This all seems to be very, and I'm not sure there's any avoiding needing to teach users of this configuration how it works no matter what design you use.

Are you sure you're solving a well-motivated problem right now? Do actually have configurations that you expect to need reconfiguration that need such nested structure and which need rules for which defaults override which?

Kyle Miller (Jul 09 2023 at 11:47):

Could you instead make a single configuration object that flattens everything for your particular application? If it makes things simpler to work with, I think it's perfectly ok if each individual sub-command doesn't make use of all the configuration fields in this flattened configuration object.

Kyle Miller (Jul 09 2023 at 11:48):

(My particular suggestion is one way to keep having nested configuration objects while also trying to avoid relying on any sort of magic :magic: -- anyone can follow the definitions of the default functions to see what will happen.)

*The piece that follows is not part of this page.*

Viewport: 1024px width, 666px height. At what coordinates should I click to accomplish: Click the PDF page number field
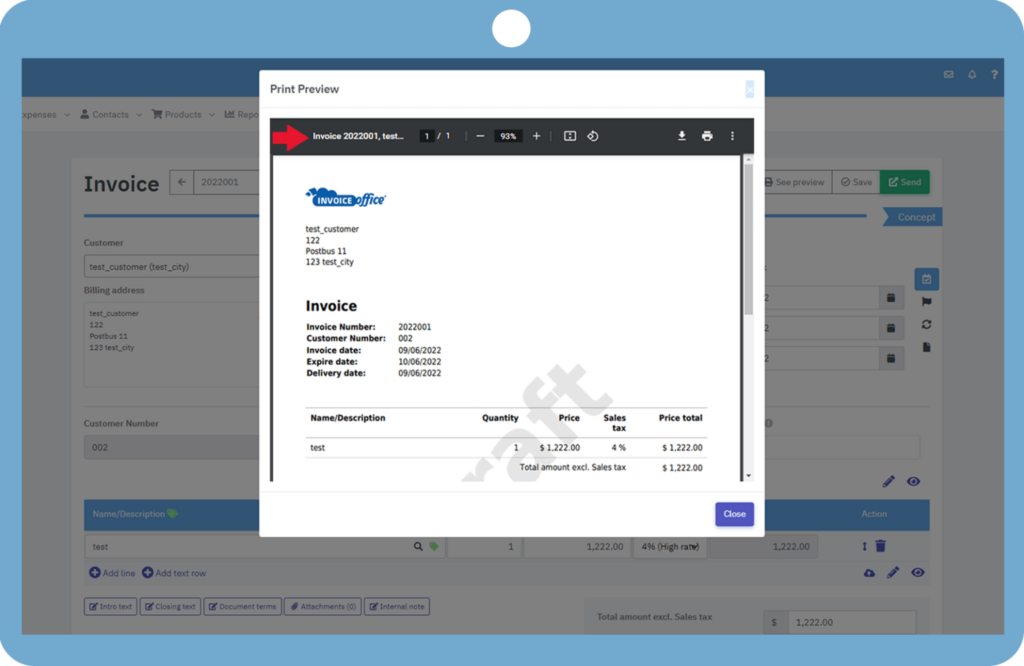click(426, 136)
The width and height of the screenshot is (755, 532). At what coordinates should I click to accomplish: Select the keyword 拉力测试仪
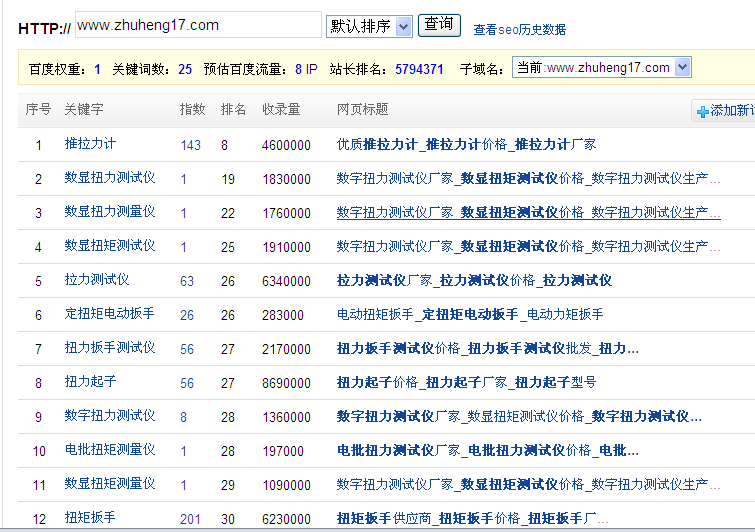[x=97, y=280]
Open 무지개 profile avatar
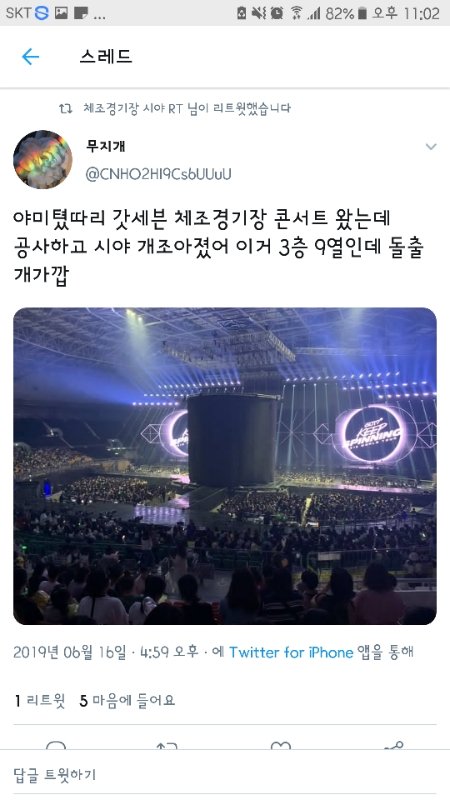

Kyle Miller (Jul 09 2023 at 11:58):

I'm asking this because I feel like you're veering into enterprise-grade configuration patterns, and it's not clear that there are enterprise-grade applications for it, and life is better when we can keep things simple when we can.

This is for fail_if_no_progress right? In principle it's nice that you're making it be so configurable, but in practice, do you have concrete applications in mind where all these configurations will be exercised? Or are there a few basic configurations that anybody will use? Do we need different equality relations and transparencies for types, values, local declarations types and values, and metavariable contexts, all independently?

Thomas Murrills (Jul 09 2023 at 11:58):

So, this is for the full bells-and-whistles version of fail_if_no_progress, where the objective is to compare goal lists and have as many knobs as possible present in the background in case anyone wants them. As it happens, I did already implement the default initializer version I put forward in the time between my last message and your first message :sweat_smile: The configs are each for different components of the goals. I’d rather not flatten them all into one config, in part because I like the pattern of being able to control whether e.g. local contexts are compared by having something like Option (LocalContextComparisonConfig defaults) [name pending] rather than a separate boolean toggle—but maybe this is not a shared view. In that case, I could flatten them, but would need much longer field names to distinguish everything—and at that point may as well be using with bar.b := …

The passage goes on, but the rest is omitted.